:: DEMANDE ::
Pouvez-vous mettre à jour ce listing en remplaçant « Output a click action » par « Return a click action », sans rien modifier d'autre ?

+---+

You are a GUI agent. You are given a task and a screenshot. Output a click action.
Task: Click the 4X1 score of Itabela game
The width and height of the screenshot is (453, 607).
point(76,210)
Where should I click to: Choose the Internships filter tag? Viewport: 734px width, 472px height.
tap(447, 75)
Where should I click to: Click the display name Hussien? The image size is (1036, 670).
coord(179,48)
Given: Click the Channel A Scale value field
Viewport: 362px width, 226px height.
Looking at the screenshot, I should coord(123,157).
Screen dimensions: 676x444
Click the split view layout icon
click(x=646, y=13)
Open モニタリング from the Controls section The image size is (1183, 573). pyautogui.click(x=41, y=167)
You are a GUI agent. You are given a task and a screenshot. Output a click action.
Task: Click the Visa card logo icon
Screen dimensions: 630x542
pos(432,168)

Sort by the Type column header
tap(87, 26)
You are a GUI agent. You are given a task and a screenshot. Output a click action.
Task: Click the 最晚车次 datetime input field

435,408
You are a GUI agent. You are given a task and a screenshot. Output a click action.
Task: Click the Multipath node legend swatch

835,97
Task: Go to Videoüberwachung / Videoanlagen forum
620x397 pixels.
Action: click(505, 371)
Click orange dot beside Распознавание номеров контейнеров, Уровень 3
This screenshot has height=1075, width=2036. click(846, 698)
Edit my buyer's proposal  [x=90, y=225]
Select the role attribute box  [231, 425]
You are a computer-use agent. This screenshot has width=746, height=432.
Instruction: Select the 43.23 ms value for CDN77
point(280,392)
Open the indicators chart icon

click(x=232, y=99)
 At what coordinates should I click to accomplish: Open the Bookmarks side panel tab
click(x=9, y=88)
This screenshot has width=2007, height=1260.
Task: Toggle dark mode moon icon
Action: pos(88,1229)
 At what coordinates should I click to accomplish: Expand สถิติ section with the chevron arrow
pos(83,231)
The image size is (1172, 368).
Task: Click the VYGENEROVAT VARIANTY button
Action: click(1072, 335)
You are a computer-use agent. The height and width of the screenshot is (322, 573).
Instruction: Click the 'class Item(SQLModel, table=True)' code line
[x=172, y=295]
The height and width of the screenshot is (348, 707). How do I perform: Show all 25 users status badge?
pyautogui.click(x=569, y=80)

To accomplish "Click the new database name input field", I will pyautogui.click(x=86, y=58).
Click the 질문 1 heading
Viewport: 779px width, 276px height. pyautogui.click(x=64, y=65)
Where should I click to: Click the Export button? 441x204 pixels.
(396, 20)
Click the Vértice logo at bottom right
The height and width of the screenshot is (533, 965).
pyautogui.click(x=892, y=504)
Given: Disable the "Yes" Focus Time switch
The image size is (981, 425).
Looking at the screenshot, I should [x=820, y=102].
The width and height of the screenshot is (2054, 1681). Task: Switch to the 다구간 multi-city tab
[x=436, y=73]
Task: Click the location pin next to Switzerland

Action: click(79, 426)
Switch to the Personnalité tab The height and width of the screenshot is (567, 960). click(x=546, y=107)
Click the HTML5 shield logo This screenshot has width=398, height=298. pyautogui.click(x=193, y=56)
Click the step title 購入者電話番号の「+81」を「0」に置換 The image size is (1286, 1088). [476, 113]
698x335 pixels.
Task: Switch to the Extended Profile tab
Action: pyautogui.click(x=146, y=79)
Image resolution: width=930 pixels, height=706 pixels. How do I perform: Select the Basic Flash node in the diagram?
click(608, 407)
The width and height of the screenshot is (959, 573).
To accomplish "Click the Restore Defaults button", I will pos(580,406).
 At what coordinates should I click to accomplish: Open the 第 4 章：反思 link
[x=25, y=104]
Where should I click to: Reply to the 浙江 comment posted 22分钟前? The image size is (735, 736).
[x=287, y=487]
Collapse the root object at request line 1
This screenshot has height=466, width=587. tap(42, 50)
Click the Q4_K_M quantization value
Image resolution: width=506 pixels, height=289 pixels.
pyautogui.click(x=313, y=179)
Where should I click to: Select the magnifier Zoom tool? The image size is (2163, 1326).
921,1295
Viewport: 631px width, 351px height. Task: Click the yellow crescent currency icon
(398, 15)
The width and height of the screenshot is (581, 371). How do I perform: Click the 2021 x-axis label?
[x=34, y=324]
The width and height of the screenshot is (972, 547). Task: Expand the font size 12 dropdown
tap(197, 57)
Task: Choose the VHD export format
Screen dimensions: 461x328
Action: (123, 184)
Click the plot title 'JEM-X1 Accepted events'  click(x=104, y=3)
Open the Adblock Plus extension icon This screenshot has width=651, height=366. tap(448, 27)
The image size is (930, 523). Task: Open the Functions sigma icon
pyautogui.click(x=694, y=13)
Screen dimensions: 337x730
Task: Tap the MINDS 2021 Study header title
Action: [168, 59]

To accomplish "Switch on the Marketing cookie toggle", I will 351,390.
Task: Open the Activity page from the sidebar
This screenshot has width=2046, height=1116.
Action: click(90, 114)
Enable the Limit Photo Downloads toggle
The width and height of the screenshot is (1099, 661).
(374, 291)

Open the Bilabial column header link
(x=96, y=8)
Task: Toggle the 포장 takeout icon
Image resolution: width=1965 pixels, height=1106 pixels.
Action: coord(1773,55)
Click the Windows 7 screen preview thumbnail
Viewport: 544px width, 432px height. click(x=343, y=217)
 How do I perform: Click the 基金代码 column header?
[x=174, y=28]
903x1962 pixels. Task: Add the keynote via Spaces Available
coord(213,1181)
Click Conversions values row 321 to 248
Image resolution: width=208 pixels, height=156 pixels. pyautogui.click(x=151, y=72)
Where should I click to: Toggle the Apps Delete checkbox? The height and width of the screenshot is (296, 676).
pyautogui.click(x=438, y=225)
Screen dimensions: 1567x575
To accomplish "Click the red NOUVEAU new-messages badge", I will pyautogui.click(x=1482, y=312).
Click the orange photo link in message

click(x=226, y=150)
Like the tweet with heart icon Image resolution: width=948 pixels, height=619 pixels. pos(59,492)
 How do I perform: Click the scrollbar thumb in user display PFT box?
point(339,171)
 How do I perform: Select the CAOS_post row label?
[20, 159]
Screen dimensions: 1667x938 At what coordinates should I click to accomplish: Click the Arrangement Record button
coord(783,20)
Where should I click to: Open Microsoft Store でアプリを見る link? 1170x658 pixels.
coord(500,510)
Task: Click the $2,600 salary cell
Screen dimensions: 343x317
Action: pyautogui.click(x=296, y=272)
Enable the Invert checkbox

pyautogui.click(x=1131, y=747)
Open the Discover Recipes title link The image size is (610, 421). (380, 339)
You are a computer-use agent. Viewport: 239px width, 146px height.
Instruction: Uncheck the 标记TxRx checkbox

+---+

:: RÉSULTAT OBTENU ::
You are a GUI agent. You are given a task and a screenshot. Return a click action.
Task: Click the 4X1 score of Itabela game
The width and height of the screenshot is (453, 607).
point(76,210)
Where should I click to: Choose the Internships filter tag? Viewport: 734px width, 472px height.
tap(447, 75)
Where should I click to: Click the display name Hussien? The image size is (1036, 670).
coord(179,48)
Given: Click the Channel A Scale value field
Viewport: 362px width, 226px height.
Looking at the screenshot, I should coord(123,157).
Screen dimensions: 676x444
Click the split view layout icon
click(x=646, y=13)
Open モニタリング from the Controls section The image size is (1183, 573). pyautogui.click(x=41, y=167)
You are a GUI agent. You are given a task and a screenshot. Return a click action.
Task: Click the Visa card logo icon
Screen dimensions: 630x542
pos(432,168)

Sort by the Type column header
tap(87, 26)
You are a GUI agent. You are given a task and a screenshot. Return a click action.
Task: Click the 最晚车次 datetime input field

435,408
You are a GUI agent. You are given a task and a screenshot. Return a click action.
Task: Click the Multipath node legend swatch

835,97
Task: Go to Videoüberwachung / Videoanlagen forum
620x397 pixels.
Action: click(505, 371)
Click orange dot beside Распознавание номеров контейнеров, Уровень 3
This screenshot has height=1075, width=2036. click(846, 698)
Edit my buyer's proposal  [x=90, y=225]
Select the role attribute box  [231, 425]
You are a computer-use agent. This screenshot has width=746, height=432.
Instruction: Select the 43.23 ms value for CDN77
point(280,392)
Open the indicators chart icon

click(x=232, y=99)
 At what coordinates should I click to accomplish: Open the Bookmarks side panel tab
click(x=9, y=88)
This screenshot has width=2007, height=1260.
Task: Toggle dark mode moon icon
Action: pos(88,1229)
 At what coordinates should I click to accomplish: Expand สถิติ section with the chevron arrow
pos(83,231)
The image size is (1172, 368).
Task: Click the VYGENEROVAT VARIANTY button
Action: click(1072, 335)
You are a computer-use agent. The height and width of the screenshot is (322, 573).
Instruction: Click the 'class Item(SQLModel, table=True)' code line
[x=172, y=295]
The height and width of the screenshot is (348, 707). How do I perform: Show all 25 users status badge?
pyautogui.click(x=569, y=80)

To accomplish "Click the new database name input field", I will pyautogui.click(x=86, y=58).
Click the 질문 1 heading
Viewport: 779px width, 276px height. pyautogui.click(x=64, y=65)
Where should I click to: Click the Export button? 441x204 pixels.
(396, 20)
Click the Vértice logo at bottom right
The height and width of the screenshot is (533, 965).
pyautogui.click(x=892, y=504)
Given: Disable the "Yes" Focus Time switch
The image size is (981, 425).
Looking at the screenshot, I should [x=820, y=102].
The width and height of the screenshot is (2054, 1681). Task: Switch to the 다구간 multi-city tab
[x=436, y=73]
Task: Click the location pin next to Switzerland

Action: click(79, 426)
Switch to the Personnalité tab The height and width of the screenshot is (567, 960). click(x=546, y=107)
Click the HTML5 shield logo This screenshot has width=398, height=298. pyautogui.click(x=193, y=56)
Click the step title 購入者電話番号の「+81」を「0」に置換 The image size is (1286, 1088). [476, 113]
698x335 pixels.
Task: Switch to the Extended Profile tab
Action: pyautogui.click(x=146, y=79)
Image resolution: width=930 pixels, height=706 pixels. How do I perform: Select the Basic Flash node in the diagram?
click(608, 407)
The width and height of the screenshot is (959, 573).
To accomplish "Click the Restore Defaults button", I will pos(580,406).
 At what coordinates should I click to accomplish: Open the 第 4 章：反思 link
[x=25, y=104]
Where should I click to: Reply to the 浙江 comment posted 22分钟前? The image size is (735, 736).
[x=287, y=487]
Collapse the root object at request line 1
This screenshot has height=466, width=587. tap(42, 50)
Click the Q4_K_M quantization value
Image resolution: width=506 pixels, height=289 pixels.
pyautogui.click(x=313, y=179)
Where should I click to: Select the magnifier Zoom tool? The image size is (2163, 1326).
921,1295
Viewport: 631px width, 351px height. Task: Click the yellow crescent currency icon
(398, 15)
The width and height of the screenshot is (581, 371). How do I perform: Click the 2021 x-axis label?
[x=34, y=324]
The width and height of the screenshot is (972, 547). Task: Expand the font size 12 dropdown
tap(197, 57)
Task: Choose the VHD export format
Screen dimensions: 461x328
Action: (123, 184)
Click the plot title 'JEM-X1 Accepted events'  click(x=104, y=3)
Open the Adblock Plus extension icon This screenshot has width=651, height=366. tap(448, 27)
The image size is (930, 523). Task: Open the Functions sigma icon
pyautogui.click(x=694, y=13)
Screen dimensions: 337x730
Task: Tap the MINDS 2021 Study header title
Action: [168, 59]

To accomplish "Switch on the Marketing cookie toggle", I will 351,390.
Task: Open the Activity page from the sidebar
This screenshot has width=2046, height=1116.
Action: click(90, 114)
Enable the Limit Photo Downloads toggle
The width and height of the screenshot is (1099, 661).
(374, 291)

Open the Bilabial column header link
(x=96, y=8)
Task: Toggle the 포장 takeout icon
Image resolution: width=1965 pixels, height=1106 pixels.
Action: coord(1773,55)
Click the Windows 7 screen preview thumbnail
Viewport: 544px width, 432px height. click(x=343, y=217)
 How do I perform: Click the 基金代码 column header?
[x=174, y=28]
903x1962 pixels. Task: Add the keynote via Spaces Available
coord(213,1181)
Click Conversions values row 321 to 248
Image resolution: width=208 pixels, height=156 pixels. pyautogui.click(x=151, y=72)
Where should I click to: Toggle the Apps Delete checkbox? The height and width of the screenshot is (296, 676).
pyautogui.click(x=438, y=225)
Screen dimensions: 1567x575
To accomplish "Click the red NOUVEAU new-messages badge", I will pyautogui.click(x=1482, y=312).
Click the orange photo link in message

click(x=226, y=150)
Like the tweet with heart icon Image resolution: width=948 pixels, height=619 pixels. pos(59,492)
 How do I perform: Click the scrollbar thumb in user display PFT box?
point(339,171)
 How do I perform: Select the CAOS_post row label?
[20, 159]
Screen dimensions: 1667x938 At what coordinates should I click to accomplish: Click the Arrangement Record button
coord(783,20)
Where should I click to: Open Microsoft Store でアプリを見る link? 1170x658 pixels.
coord(500,510)
Task: Click the $2,600 salary cell
Screen dimensions: 343x317
Action: pyautogui.click(x=296, y=272)
Enable the Invert checkbox

pyautogui.click(x=1131, y=747)
Open the Discover Recipes title link The image size is (610, 421). (380, 339)
You are a computer-use agent. Viewport: 239px width, 146px height.
Instruction: Uncheck the 标记TxRx checkbox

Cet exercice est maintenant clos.